The mystery surrounding where Adrian Veidt is and why doesn't get much clearer in Episode 2. But his little one-act play and the circumstances surrounding it are... enlightening.
The watchmaker's son is, of course, Jon Osterman, the human being who was transformed in a freak accident that left him naked, blue-skinned, and imbued with superpowers. The play is a retelling of Doctor Manhattan's origin and it's mostly true to the comic.

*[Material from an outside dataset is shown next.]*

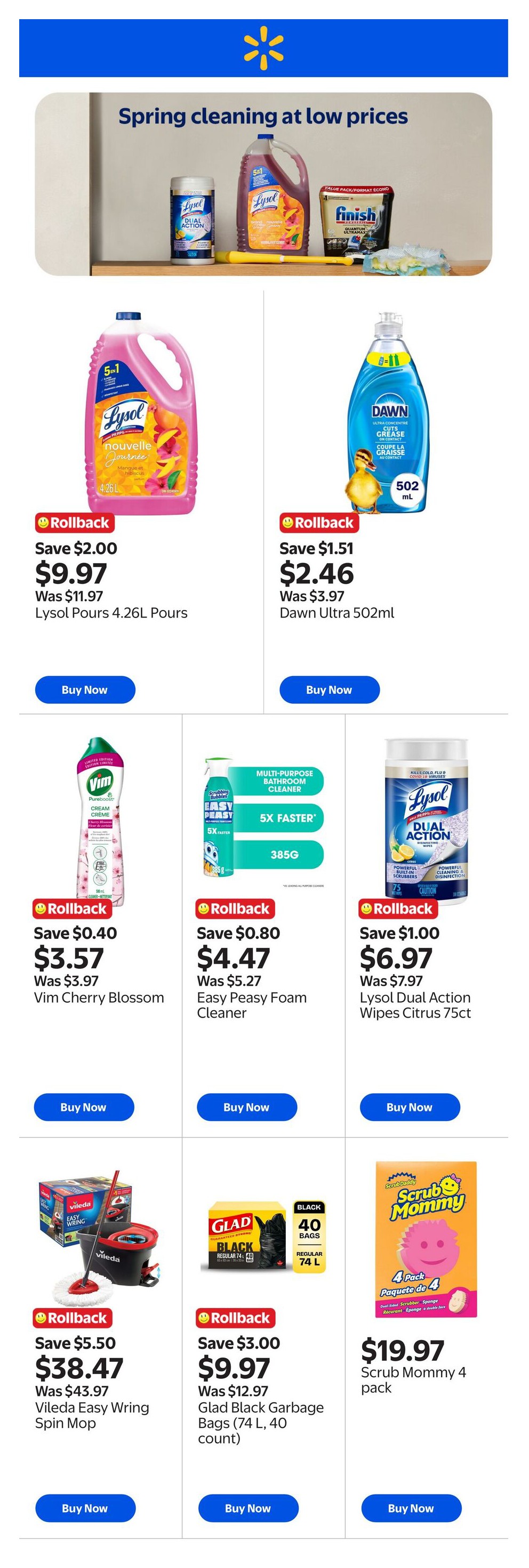Buy the Easy Peasy Foam Cleaner
The height and width of the screenshot is (1568, 529).
pyautogui.click(x=246, y=1107)
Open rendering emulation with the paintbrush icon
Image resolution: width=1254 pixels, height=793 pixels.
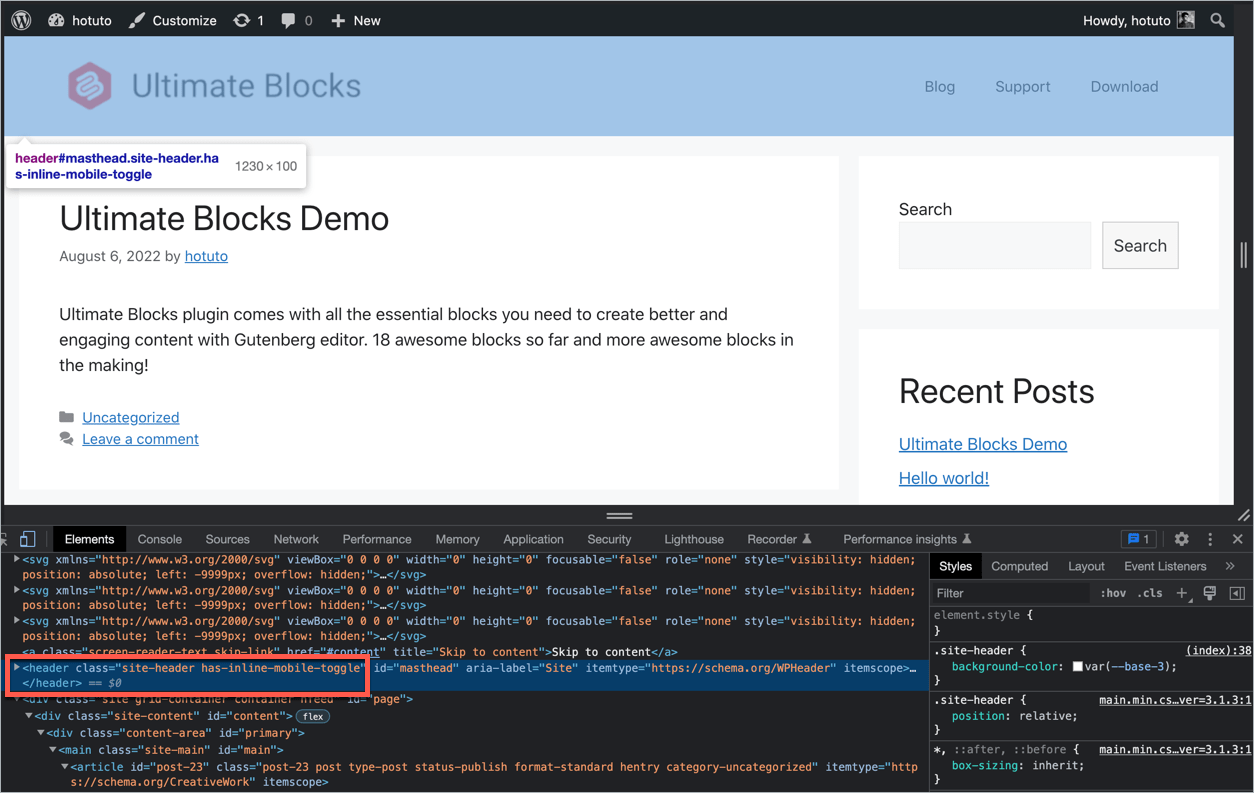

In the play, Osterman gets locked in a test chamber after he steps in to retrieve a watch that was to be a gift for his romantic partner and fellow researcher, Janey Slater. She's unable to get the door open again because a test is about to begin, so the two lovers share a final, tender moment through the glass-windowed door before a burst of flame consumes Jon.
But he's not dead! Moments later, a naked, blue-skinned figure wearing a painted fencing mask descends from the rafters. It's Jon, but not Jon. This is the moment Doctor Manhattan was born.
Veidt's version of the story gets the big details right, but that's not exactly how it all went down in the comics. Janey didn't stay in the room with Jon; in fact, she ran, despite him begging for her to stay, because she couldn't bear to watch what would happen after the test chamber locked. There was no tender final moment in reality.
This is the moment Doctor Manhattan was born.
Doctor Manhattan also didn't emerge right away. Osterman's physical form was torn apart in the test chamber for his "intrinsic field generator." His body reformed itself into the blue-skinned being it would become during the months that followed.
There's some very important subtext here as it relates to Veidt. In the comics, Slater resumes her relationship with Osterman after he returns as a superpowered being. But that relationship crumbles over time, as the transformation pushes Doctor Manhattan further and further away from human concerns. Janey finally leaves him during the late 1960s, takes up smoking, and starts work as a physicist at a Veidt-owned research firm, Dimensional Developments.
Now we need to get into one of the bigger late revelations from the comics: Veidt despises Doctor Manhattan, and actively worked against him as far back as the 1960s. By the time of the comics, Janey has developed cancer. It's suggested that her connection to Doctor Manhattan and the radiation he supposedly emits is the cause.
That's not what really happened, however. Janey is one of a number of former Doctor Manhattan associates who worked at Dimensional Developments. Her cancer actually came from medicinal cigarettes that Veidt himself sent, ostensibly to help her with respiratory health issues. It was part of a larger plot to discredit Doctor Manhattan and turn him into a pariah.
Why Veidt would stage a play recounting Osterman's death and rebirth remains unclear. He wasn't there in the room when the testing accident occurred. He doesn't have much of a connection to Slater beyond the cancer scheme. Staging "The Watchmaker's Son" just leaves him with a pile of clone bodies – it's not clear if they're clones, really, but we'll go with that for now – in his basement.